▸ EXERCISE PROMPT
Set down all of the records word for word.

Collected data:
-------

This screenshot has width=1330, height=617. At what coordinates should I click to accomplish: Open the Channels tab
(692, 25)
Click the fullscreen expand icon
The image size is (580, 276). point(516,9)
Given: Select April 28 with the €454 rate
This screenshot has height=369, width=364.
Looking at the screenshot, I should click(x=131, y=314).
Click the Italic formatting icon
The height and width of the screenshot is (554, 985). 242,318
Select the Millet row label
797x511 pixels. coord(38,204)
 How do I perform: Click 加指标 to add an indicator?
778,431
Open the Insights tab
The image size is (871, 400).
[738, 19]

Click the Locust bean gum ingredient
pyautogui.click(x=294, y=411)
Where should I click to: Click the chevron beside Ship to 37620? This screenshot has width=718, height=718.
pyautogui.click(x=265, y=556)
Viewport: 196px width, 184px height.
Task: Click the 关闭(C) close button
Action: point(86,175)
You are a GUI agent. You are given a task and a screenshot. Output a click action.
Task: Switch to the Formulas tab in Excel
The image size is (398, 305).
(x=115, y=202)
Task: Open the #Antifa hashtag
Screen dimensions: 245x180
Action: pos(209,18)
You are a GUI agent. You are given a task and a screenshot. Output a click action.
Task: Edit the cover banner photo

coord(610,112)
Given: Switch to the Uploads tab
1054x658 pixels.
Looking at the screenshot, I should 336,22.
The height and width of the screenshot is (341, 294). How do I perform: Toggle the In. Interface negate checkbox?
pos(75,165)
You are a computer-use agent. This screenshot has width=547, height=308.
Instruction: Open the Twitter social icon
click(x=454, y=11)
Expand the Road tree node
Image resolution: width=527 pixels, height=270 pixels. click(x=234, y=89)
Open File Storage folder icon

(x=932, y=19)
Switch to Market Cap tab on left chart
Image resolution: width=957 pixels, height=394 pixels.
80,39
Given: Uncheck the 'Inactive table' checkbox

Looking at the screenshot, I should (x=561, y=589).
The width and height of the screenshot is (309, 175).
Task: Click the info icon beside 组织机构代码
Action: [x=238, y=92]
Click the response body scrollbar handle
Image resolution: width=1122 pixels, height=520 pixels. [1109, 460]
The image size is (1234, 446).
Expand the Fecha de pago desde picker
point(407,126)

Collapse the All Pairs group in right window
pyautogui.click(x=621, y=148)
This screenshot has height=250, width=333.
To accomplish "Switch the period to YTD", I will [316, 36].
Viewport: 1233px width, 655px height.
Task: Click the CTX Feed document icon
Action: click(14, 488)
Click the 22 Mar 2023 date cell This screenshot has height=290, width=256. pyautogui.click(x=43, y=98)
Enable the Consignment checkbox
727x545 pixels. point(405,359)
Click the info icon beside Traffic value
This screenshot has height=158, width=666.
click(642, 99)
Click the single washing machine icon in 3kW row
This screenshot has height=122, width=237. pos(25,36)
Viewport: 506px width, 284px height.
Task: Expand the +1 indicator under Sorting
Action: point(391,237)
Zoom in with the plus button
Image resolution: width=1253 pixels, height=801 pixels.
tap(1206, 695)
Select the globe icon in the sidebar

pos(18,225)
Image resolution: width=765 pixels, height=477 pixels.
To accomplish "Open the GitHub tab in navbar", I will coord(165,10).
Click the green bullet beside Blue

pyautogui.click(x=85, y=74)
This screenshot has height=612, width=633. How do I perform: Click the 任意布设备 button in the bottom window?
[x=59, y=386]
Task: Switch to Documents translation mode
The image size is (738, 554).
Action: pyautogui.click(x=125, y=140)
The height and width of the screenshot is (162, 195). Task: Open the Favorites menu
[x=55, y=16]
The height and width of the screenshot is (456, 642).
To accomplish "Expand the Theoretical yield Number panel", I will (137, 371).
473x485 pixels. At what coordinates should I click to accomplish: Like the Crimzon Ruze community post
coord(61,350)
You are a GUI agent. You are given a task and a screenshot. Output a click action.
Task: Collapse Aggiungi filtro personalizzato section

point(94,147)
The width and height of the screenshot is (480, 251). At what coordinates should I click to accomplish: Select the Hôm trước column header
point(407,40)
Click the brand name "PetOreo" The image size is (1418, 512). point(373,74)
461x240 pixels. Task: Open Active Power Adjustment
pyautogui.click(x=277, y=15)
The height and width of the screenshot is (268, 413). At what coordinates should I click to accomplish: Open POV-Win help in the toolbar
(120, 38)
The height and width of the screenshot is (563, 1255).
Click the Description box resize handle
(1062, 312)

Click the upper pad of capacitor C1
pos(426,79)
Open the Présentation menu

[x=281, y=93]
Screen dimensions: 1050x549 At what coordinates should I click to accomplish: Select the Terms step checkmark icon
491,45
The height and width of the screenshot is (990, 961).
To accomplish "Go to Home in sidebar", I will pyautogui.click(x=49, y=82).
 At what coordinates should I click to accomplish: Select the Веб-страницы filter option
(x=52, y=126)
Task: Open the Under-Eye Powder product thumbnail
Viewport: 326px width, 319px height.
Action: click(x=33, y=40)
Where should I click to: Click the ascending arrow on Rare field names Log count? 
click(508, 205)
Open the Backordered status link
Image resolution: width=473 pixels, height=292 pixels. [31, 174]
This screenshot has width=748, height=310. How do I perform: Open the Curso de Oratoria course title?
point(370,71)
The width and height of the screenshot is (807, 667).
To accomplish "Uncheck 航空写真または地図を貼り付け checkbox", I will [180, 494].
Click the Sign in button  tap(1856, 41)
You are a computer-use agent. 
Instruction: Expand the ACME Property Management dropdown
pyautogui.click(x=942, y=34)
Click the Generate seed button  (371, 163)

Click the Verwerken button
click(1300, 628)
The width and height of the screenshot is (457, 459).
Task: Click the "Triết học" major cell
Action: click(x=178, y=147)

-------

▸ ANSWER BELOW
This screenshot has width=1330, height=617. At what coordinates should I click to accomplish: Open the Channels tab
(692, 25)
Click the fullscreen expand icon
The image size is (580, 276). point(516,9)
Given: Select April 28 with the €454 rate
This screenshot has height=369, width=364.
Looking at the screenshot, I should click(x=131, y=314).
Click the Italic formatting icon
The height and width of the screenshot is (554, 985). 242,318
Select the Millet row label
797x511 pixels. coord(38,204)
 How do I perform: Click 加指标 to add an indicator?
778,431
Open the Insights tab
The image size is (871, 400).
[738, 19]

Click the Locust bean gum ingredient
pyautogui.click(x=294, y=411)
Where should I click to: Click the chevron beside Ship to 37620? This screenshot has width=718, height=718.
pyautogui.click(x=265, y=556)
Viewport: 196px width, 184px height.
Task: Click the 关闭(C) close button
Action: point(86,175)
You are a GUI agent. You are given a task and a screenshot. Output a click action.
Task: Switch to the Formulas tab in Excel
The image size is (398, 305).
(x=115, y=202)
Task: Open the #Antifa hashtag
Screen dimensions: 245x180
Action: pos(209,18)
You are a GUI agent. You are given a task and a screenshot. Output a click action.
Task: Edit the cover banner photo

coord(610,112)
Given: Switch to the Uploads tab
1054x658 pixels.
Looking at the screenshot, I should 336,22.
The height and width of the screenshot is (341, 294). How do I perform: Toggle the In. Interface negate checkbox?
pos(75,165)
You are a computer-use agent. This screenshot has width=547, height=308.
Instruction: Open the Twitter social icon
click(x=454, y=11)
Expand the Road tree node
Image resolution: width=527 pixels, height=270 pixels. click(x=234, y=89)
Open File Storage folder icon

(x=932, y=19)
Switch to Market Cap tab on left chart
Image resolution: width=957 pixels, height=394 pixels.
80,39
Given: Uncheck the 'Inactive table' checkbox

Looking at the screenshot, I should (x=561, y=589).
The width and height of the screenshot is (309, 175).
Task: Click the info icon beside 组织机构代码
Action: [x=238, y=92]
Click the response body scrollbar handle
Image resolution: width=1122 pixels, height=520 pixels. [1109, 460]
The image size is (1234, 446).
Expand the Fecha de pago desde picker
point(407,126)

Collapse the All Pairs group in right window
pyautogui.click(x=621, y=148)
This screenshot has height=250, width=333.
To accomplish "Switch the period to YTD", I will [316, 36].
Viewport: 1233px width, 655px height.
Task: Click the CTX Feed document icon
Action: click(14, 488)
Click the 22 Mar 2023 date cell This screenshot has height=290, width=256. pyautogui.click(x=43, y=98)
Enable the Consignment checkbox
727x545 pixels. point(405,359)
Click the info icon beside Traffic value
This screenshot has height=158, width=666.
click(642, 99)
Click the single washing machine icon in 3kW row
This screenshot has height=122, width=237. pos(25,36)
Viewport: 506px width, 284px height.
Task: Expand the +1 indicator under Sorting
Action: point(391,237)
Zoom in with the plus button
Image resolution: width=1253 pixels, height=801 pixels.
tap(1206, 695)
Select the globe icon in the sidebar

pos(18,225)
Image resolution: width=765 pixels, height=477 pixels.
To accomplish "Open the GitHub tab in navbar", I will coord(165,10).
Click the green bullet beside Blue

pyautogui.click(x=85, y=74)
This screenshot has height=612, width=633. How do I perform: Click the 任意布设备 button in the bottom window?
[x=59, y=386]
Task: Switch to Documents translation mode
The image size is (738, 554).
Action: pyautogui.click(x=125, y=140)
The height and width of the screenshot is (162, 195). Task: Open the Favorites menu
[x=55, y=16]
The height and width of the screenshot is (456, 642).
To accomplish "Expand the Theoretical yield Number panel", I will (137, 371).
473x485 pixels. At what coordinates should I click to accomplish: Like the Crimzon Ruze community post
coord(61,350)
You are a GUI agent. You are given a task and a screenshot. Output a click action.
Task: Collapse Aggiungi filtro personalizzato section

point(94,147)
The width and height of the screenshot is (480, 251). At what coordinates should I click to accomplish: Select the Hôm trước column header
point(407,40)
Click the brand name "PetOreo" The image size is (1418, 512). point(373,74)
461x240 pixels. Task: Open Active Power Adjustment
pyautogui.click(x=277, y=15)
The height and width of the screenshot is (268, 413). At what coordinates should I click to accomplish: Open POV-Win help in the toolbar
(120, 38)
The height and width of the screenshot is (563, 1255).
Click the Description box resize handle
(1062, 312)

Click the upper pad of capacitor C1
pos(426,79)
Open the Présentation menu

[x=281, y=93]
Screen dimensions: 1050x549 At what coordinates should I click to accomplish: Select the Terms step checkmark icon
491,45
The height and width of the screenshot is (990, 961).
To accomplish "Go to Home in sidebar", I will pyautogui.click(x=49, y=82).
 At what coordinates should I click to accomplish: Select the Веб-страницы filter option
(x=52, y=126)
Task: Open the Under-Eye Powder product thumbnail
Viewport: 326px width, 319px height.
Action: click(x=33, y=40)
Where should I click to: Click the ascending arrow on Rare field names Log count? 
click(508, 205)
Open the Backordered status link
Image resolution: width=473 pixels, height=292 pixels. [31, 174]
This screenshot has width=748, height=310. How do I perform: Open the Curso de Oratoria course title?
point(370,71)
The width and height of the screenshot is (807, 667).
To accomplish "Uncheck 航空写真または地図を貼り付け checkbox", I will [180, 494].
Click the Sign in button  tap(1856, 41)
You are a computer-use agent. 
Instruction: Expand the ACME Property Management dropdown
pyautogui.click(x=942, y=34)
Click the Generate seed button  (371, 163)

Click the Verwerken button
click(1300, 628)
The width and height of the screenshot is (457, 459).
Task: Click the "Triết học" major cell
Action: click(x=178, y=147)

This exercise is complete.